ただ、彼の世界に初めて出会ったのは、三十年ほども昔。東京で各地の美術展を観て回り、美術関係の情報を熱心に摂取していた頃のこと。
出会いは衝撃的だった。
← 「1977 オリオン」 (画像は、「~ 命を削って ~ 深井克美の描く世界 漂えど沈まず、風に訊け つれづれがたり」より)
深井克美作品の多くは、人物像であり、しかも、大概が人物像が重なっている。ルシアン・フロイドのように、それともベクシンスキーの描く人物像のように歪んでいる。あるいは、フランシス・ベーコンに似ているとさえ、云えるかもしれない。抱き合う像もあるが、像が二重映しになっていたりする。
あたかも、どんな孤独な命も、一つ単独では成っておらず、自分の…あるいは親や子の…それとも愛する人憎むべき人の像や魂にしがみつき、抱かれ、まとわりつかれ、縋り付いてやっと生きていると云わんばかりである。大地さえ、干からびて剥がれ落ちた肉片や表皮の積み重なりであり、それはこれまでに死に果てた無数の命の成れの果てたちの堆積に他ならない。
→ 「旅への誘い」 (1975) 深井克美 (1948 - 1978) (画像は、「Invitation to the trip 旅への誘い (1975) 深井克美 (1948 - 1978) 深井克美 Fukai Katsumi Pinterest」より)
純粋無雑なる命など、この世に存在しない。生まれたての命さえ、この世の光を浴びた瞬間から、数知れない細胞たちが朽ち果て、死に絶え、他の細胞の餌食になり栄養になり、消え果ていく。
まして、いびつに生まれた命など、一つの命ですらない。一個なのに、引き裂かれ肉を剥がれ、骨を砕かれ、歯は血まみれになって路上に散乱し、目ん玉が飛び出て、それは滑稽極まりない惨状である。

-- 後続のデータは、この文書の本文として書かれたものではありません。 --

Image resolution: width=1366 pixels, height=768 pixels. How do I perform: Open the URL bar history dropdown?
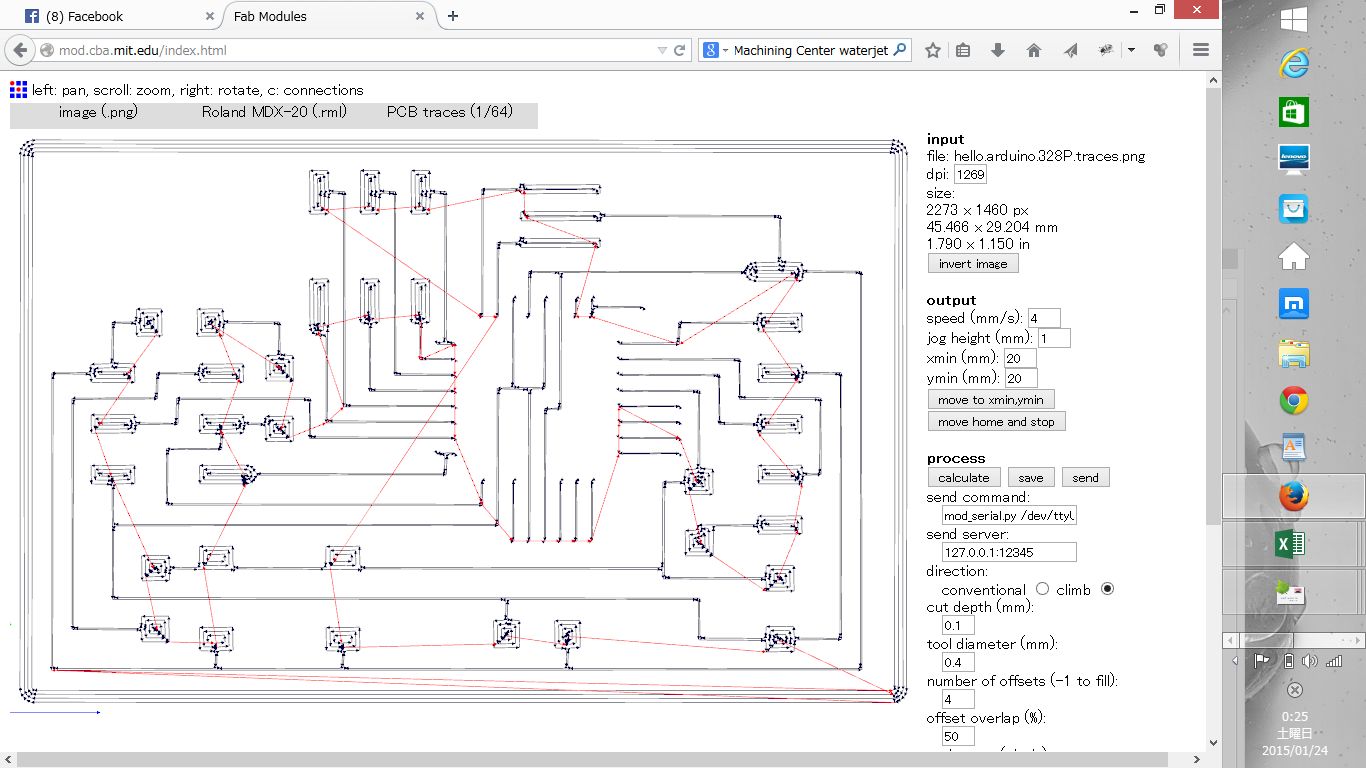coord(662,50)
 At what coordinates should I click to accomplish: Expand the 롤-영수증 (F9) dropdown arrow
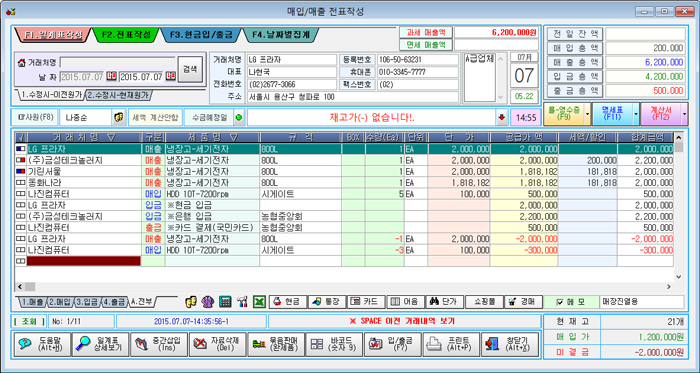[x=587, y=114]
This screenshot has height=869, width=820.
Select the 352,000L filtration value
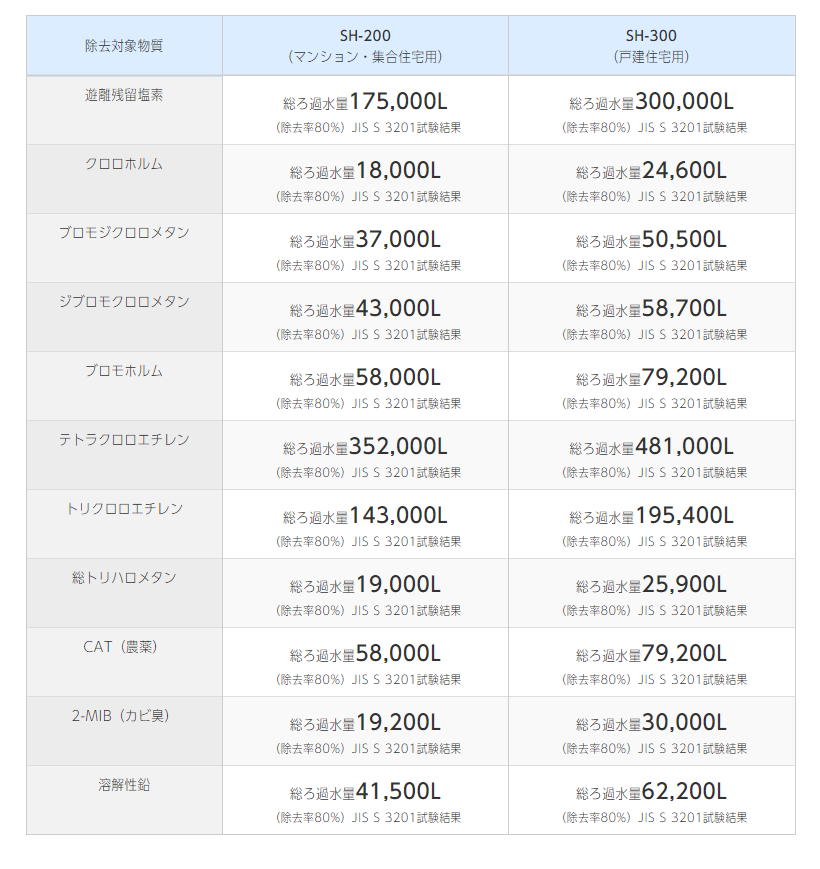398,447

体の方々が勝手に生きんとして喚きたてている。こころより血肉が沸き立っている。
一個の肉体のはずが、それこそ幾多の噴火口を抱えた若き月の有様だ。血肉が噴き出している。ホント、噴き出しそうだ!
← 「1974 サイキ」 (画像は、「~ 命を削って ~ 深井克美の描く世界 漂えど沈まず、風に訊け つれづれがたり」より)
お前のことは、何かのギャグだったのか。神様の慰み者だったのか。
何処かで誰かが哄笑している。
ああ、愚よ、愚よ、汝を如何せんって言う、その高笑いが此の世にまで聞こえてきそうじゃないか!
参照:
「ベクシンスキー:廃墟の美学(後篇)」
「ダーウィンやら深井克美やら台所やら」(2014/09/24)
深井克美作品の多くは、北海道立近代美術館に収蔵されている。常設ではないようだが。